From the Guidelines
Leg cellulitis should be managed with a 5- to 6-day course of antibiotics active against streptococci, particularly for patients able to self-monitor and who have close follow-up with primary care. This approach is supported by the American College of Physicians' best practice advice 1. The diagnosis of leg cellulitis is typically made through clinical examination, looking for signs such as redness, warmth, swelling, and tenderness of the affected area, often accompanied by fever and elevated white blood cell count.
Key Considerations in Management
- For mild cases, oral antibiotics such as cephalexin, dicloxacillin, or clindamycin are appropriate 1.
- For severe cases or those with systemic symptoms, intravenous antibiotics like cefazolin or vancomycin may be necessary 1.
- If MRSA is suspected, coverage with trimethoprim-sulfamethoxazole, doxycycline, or linezolid should be considered 1.
- Elevation of the affected limb, pain management, and proper wound care are essential supportive measures.
- Patients should be educated to monitor progression, stay hydrated, and seek immediate medical attention if fever develops, redness extends beyond the marked line, or symptoms worsen despite 48 hours of antibiotics.
Duration of Antibiotic Therapy
The recommended duration of antimicrobial therapy for leg cellulitis is 5 days, but treatment should be extended if the infection has not improved within this time period 1. This recommendation is based on the most recent guidelines and evidence, prioritizing the reduction of morbidity, mortality, and improvement of quality of life for patients with leg cellulitis.
Special Considerations
- Cultures of blood or cutaneous aspirates, biopsies, or swabs are not routinely recommended but may be considered in specific cases such as malignancy on chemotherapy, neutropenia, severe cell-mediated immunodeficiency, immersion injuries, and animal bites 1.
- In severely compromised patients, broad-spectrum antimicrobial coverage may be considered, with vancomycin plus either piperacillin-tazobactam or imipenem-meropenem as a reasonable empiric regimen for severe infections 1.
From the Research
Diagnosis of Leg Cellulitis
- Leg cellulitis is an acute infection of the dermal and subcutaneous layers of the skin, often occurring after a local skin trauma 2.
- The condition classically presents with erythema, swelling, warmth, and tenderness over the affected area 2.
- A broad differential diagnosis is necessary, as other dermatologic diseases such as venous stasis dermatitis, contact dermatitis, deep vein thrombosis, and panniculitis can present with similar findings 2, 3.
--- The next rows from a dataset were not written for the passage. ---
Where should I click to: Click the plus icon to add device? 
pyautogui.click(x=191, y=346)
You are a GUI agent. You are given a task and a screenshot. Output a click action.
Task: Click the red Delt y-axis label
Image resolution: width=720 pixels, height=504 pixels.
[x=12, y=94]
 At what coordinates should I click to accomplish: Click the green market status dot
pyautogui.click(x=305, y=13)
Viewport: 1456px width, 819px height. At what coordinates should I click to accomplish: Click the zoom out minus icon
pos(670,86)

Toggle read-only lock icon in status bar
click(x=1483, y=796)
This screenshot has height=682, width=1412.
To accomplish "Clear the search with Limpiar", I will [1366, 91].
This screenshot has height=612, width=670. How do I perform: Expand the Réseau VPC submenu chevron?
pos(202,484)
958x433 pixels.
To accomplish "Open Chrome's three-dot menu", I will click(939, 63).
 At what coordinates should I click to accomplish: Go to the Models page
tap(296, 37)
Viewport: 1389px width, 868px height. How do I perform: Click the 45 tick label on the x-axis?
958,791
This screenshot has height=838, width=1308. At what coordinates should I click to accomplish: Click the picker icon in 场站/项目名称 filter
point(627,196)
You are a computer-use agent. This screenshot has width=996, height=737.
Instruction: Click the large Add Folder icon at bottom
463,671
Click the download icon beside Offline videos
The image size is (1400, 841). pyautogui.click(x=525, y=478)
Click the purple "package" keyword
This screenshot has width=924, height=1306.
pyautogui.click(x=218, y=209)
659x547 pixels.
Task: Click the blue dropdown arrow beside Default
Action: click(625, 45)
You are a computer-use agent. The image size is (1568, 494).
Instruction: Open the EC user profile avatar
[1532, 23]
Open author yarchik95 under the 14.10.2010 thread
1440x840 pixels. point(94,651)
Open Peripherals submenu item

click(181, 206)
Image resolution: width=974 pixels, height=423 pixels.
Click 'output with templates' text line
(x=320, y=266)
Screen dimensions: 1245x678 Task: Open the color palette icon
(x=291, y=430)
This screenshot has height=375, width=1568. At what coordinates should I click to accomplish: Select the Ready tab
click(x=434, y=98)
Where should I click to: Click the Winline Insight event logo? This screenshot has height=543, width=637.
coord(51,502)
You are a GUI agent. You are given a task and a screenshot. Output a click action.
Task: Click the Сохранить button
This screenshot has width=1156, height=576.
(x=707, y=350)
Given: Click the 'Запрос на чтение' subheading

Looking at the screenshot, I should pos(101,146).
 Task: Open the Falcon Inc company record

- History, local characteristics of the affected area, systemic signs, laboratory tests, and skin biopsy can be helpful in confirming the correct diagnosis 2.
Management of Leg Cellulitis
- Most patients can be treated as outpatients with oral antibiotics, with dicloxacillin or cephalexin being the oral therapy of choice when methicillin-resistant Staphylococcus aureus is not a concern 2.
- In areas with a high prevalence of community-associated methicillin-resistant Staphylococcus aureus (MRSA) infections, antibiotics with activity against community-associated MRSA, such as trimethoprim-sulfamethoxazole and clindamycin, are preferred empiric therapy for outpatients with cellulitis 4.
- The majority of non-purulent, uncomplicated cases of cellulitis are caused by β-hemolytic streptococci or methicillin-sensitive Staphylococcus aureus, and appropriate targeted coverage of this pathogen with oral antibiotics such as penicillin, amoxicillin, and cephalexin is sufficient 3.
- Community nurses play a crucial role in caring for people who are at risk of cellulitis, and it is essential that they are aware of the evidence base for diagnosis and treatment of lower leg cellulitis 5.